AS for comments on dialogue inauthenticity, I think it's likely due to presenting a few too many plot details through dialogue. We are all so tough on first pages, but you really don't need to get all the backstory in on the first page. Tara recapping the MC's nightmares and quitting cheerleading seem more for the reader than natural discussion between friends. If the dialogue is a little more natural, you can work in the backstory--MC still has a cheer team pic up in her locker and she quickly shuts the door.

I also think it might serve this intro better to have a glimpse of the staring guy right after he is mentioned. Is he nearby lurking, or is he down the hall? "He's staring at me...again," you can keep this and show us the character standing & staring, or just show it with out the telling line. You could show her turning her back, talking to her friend and have her describe how it feels to be stared at. That creepy fog could come back since you've already set that up well.

Good luck!

Barbara said...

THe opening parg seems way overdone to me, and says almost nothing. First every bone in her body is warning her the day would be the start of many regrets. How was that happening? You don't go there, so it's just an empty statement with no relationship to anything.

Then sentence 2 has nightmares devouring her sanity and yet she doesn't act insane in any way, and you don't show us her nightmares, so again, it's a statement that goes nowhere and means nothing. Perhaps just start at school with him staring.
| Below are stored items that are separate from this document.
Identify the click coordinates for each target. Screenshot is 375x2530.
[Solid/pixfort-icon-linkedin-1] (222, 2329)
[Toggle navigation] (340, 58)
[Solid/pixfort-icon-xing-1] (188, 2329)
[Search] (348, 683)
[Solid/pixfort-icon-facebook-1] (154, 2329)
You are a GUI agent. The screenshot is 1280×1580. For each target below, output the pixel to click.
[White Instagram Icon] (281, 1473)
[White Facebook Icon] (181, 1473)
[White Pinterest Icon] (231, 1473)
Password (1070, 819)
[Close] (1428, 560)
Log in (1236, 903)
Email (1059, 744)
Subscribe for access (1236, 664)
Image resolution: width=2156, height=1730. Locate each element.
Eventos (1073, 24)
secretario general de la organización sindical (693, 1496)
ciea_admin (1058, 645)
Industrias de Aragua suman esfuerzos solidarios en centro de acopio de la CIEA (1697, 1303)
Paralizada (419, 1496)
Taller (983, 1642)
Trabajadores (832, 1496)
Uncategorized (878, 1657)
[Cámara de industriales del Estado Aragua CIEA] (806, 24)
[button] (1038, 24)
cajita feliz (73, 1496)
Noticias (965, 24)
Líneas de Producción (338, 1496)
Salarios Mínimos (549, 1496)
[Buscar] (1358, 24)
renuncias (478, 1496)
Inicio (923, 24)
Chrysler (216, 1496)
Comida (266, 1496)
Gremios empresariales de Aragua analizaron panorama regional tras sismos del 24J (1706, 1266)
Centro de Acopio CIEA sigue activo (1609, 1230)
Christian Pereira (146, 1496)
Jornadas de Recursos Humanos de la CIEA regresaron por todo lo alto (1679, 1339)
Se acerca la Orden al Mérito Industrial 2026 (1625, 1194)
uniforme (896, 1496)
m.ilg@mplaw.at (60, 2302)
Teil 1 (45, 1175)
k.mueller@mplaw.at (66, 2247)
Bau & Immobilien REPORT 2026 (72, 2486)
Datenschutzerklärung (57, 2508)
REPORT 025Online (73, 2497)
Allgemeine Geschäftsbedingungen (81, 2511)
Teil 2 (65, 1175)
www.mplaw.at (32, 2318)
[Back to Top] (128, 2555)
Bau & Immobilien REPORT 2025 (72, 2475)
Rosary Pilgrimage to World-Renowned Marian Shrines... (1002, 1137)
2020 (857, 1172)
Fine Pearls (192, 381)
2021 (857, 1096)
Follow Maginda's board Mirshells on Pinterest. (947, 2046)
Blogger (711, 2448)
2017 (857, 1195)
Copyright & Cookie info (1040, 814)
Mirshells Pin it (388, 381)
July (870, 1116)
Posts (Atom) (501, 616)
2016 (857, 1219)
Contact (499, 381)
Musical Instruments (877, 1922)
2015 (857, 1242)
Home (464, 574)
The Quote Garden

Then as someone else said, she first thinks his staring is creepy, and by the end, she's hoping to connect with him. It should probably be one or the other. SHe might change her mind about him later, but probably after some kind of interaction with him.

Secret Agent said...

The first paragraph threw me a bit, but I think it was really the dialogue that gave me pause. As others have suggested, focus on how close friends would greet each other and talk about boys, and let the background details come through later. The way I read this, Raeni’s “It’s creepy” comment about Anath was just a product of how she’s presenting herself here (in keeping with her “stop ogling” comment above), and was not inherently contradictory to her interest in him, so that didn’t bother me.